The complete solution of this problem – written in the imperative style. ExamplesBankingMethodsSolution.java.
The Motivation
We start by defining the classes that represent the banking data. The file ExamplesBankingData provides this, including example of data, and the templates for the methods.
Circularity
Think of what would happen to the data definitions and the constructors if every person could have just one account, but the account would include the fields that represented the account owner, and the owner’s data would refer to the owner’s account.

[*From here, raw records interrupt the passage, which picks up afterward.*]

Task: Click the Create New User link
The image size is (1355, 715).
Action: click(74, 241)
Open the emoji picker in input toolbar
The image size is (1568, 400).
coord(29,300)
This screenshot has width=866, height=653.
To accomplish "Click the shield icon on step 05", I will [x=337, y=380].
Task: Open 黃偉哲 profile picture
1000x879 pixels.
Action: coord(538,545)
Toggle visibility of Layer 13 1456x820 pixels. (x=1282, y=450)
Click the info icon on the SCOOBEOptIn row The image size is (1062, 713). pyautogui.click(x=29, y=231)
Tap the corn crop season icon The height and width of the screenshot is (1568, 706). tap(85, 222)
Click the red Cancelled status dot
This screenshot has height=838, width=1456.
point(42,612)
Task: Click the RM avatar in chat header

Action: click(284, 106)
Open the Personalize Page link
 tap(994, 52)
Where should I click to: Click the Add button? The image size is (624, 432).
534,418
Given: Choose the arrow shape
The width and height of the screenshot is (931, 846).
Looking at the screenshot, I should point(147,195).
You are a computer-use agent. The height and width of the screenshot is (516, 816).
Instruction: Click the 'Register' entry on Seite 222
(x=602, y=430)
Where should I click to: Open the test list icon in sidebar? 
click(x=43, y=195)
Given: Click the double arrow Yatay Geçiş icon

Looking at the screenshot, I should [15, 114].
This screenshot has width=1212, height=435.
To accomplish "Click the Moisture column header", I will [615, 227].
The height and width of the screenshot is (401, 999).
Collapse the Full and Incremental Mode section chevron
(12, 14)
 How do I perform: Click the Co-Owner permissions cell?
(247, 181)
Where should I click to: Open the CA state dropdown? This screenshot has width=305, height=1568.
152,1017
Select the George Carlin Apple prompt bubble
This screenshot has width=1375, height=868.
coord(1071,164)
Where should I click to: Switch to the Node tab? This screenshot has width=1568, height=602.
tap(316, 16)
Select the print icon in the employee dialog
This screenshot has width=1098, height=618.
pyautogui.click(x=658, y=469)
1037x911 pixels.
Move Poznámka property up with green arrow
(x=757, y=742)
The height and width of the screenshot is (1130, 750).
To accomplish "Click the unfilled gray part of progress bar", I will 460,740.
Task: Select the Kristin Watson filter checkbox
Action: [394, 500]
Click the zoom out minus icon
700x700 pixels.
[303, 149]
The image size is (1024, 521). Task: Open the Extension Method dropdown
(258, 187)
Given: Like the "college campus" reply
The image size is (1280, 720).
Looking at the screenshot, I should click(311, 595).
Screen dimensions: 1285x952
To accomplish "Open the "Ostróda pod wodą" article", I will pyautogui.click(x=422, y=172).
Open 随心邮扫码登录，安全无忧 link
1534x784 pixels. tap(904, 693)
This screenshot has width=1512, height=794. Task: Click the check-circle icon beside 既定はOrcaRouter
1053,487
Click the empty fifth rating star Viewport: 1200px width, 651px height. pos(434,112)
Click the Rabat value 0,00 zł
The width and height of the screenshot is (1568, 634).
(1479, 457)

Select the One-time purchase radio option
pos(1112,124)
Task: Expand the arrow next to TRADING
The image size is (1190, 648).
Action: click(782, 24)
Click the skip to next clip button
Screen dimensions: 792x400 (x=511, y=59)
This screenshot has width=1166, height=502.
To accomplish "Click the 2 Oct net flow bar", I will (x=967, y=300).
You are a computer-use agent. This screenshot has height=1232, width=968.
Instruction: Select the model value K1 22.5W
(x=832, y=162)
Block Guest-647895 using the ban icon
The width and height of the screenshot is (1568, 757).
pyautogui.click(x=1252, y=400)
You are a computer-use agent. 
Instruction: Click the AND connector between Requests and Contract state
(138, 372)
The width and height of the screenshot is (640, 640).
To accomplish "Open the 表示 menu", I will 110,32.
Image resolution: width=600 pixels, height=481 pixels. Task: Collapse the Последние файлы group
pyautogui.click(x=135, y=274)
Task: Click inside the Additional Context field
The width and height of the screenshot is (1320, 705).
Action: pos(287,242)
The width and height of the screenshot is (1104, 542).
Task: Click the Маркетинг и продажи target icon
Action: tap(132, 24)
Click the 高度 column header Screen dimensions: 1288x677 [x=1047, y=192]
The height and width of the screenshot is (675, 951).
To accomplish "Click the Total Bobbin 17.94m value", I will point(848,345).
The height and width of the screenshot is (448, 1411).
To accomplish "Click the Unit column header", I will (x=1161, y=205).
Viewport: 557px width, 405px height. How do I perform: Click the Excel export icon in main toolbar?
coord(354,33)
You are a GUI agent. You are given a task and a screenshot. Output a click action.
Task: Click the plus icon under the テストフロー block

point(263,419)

The class diagram would be:
+------------+ +-----------+ |
| | | | |
v | | v |
+--------------+ | | +----------------+ |
| Person | | | | Acct | |
+--------------+ | | +----------------+ |
| String name | | | | int acctNo | |
| Acct account |----+ | int balance | |
+--------------+ | | int minBalance | |
+----| Person owner | |
+----------------+ |
We could not make examples of data without first creating an incomplete object and only later initializing the remaining fields. In this case, the Person would have no account, then when the account was created, the information about if would be provided to the Person object.
This kind of circularity appears in many situations, and is not always as obvious as in this example. The text How to Design Classes has a discussion of this problem in depth. We mentioned it, because it is one of the examples that motivates the need for mutation.
The object has an owner, and so it cannot be replaced
In our example the person knows about the account it owns. If the account instance is replaced by a new one every time we wish to make a change, the account owner will not notice the change.
An object may have more than one owner, which makes test more complex
Our examples allow two or more people to own jointly an account. (In our example mom and dad share the savings account though both have their own checking account.) Here the tests for the effect of the method should verify that the change in the account values has been seen by all owners of the account.
Create a project with the ExamplesBankingMethodsBad.java file in it, importing the tester.jar library. Look at the code, and notice why these examples of methods do not work.
Replace the file with the ExamplesBankingMethods.java and read it through. The tests are simple, designed is such a way that they do not affect ech other. Add more tests - checking the result of withdrawal after a deposit has been made in the previous test. Now the two tests are not independent. The result of the second test depends on a successful execution of the first one.
Think of what needs to be done to make the tests independent.
Replace the file with the ExamplesBankingMethodsSolution.java. It illustrates our very simple and straightforward approach to making test cases independent. The method reset() resets all the instances of data defined in the ExamplesBankingMethodsSolution class to the values initially assigned to them. The test cases then invoke the reset method every time fresh data values are needed. The two failed test cases illustrate the impact of our failure to do so.
Read and add more test cases - or fix the two that we have failed to do correctly.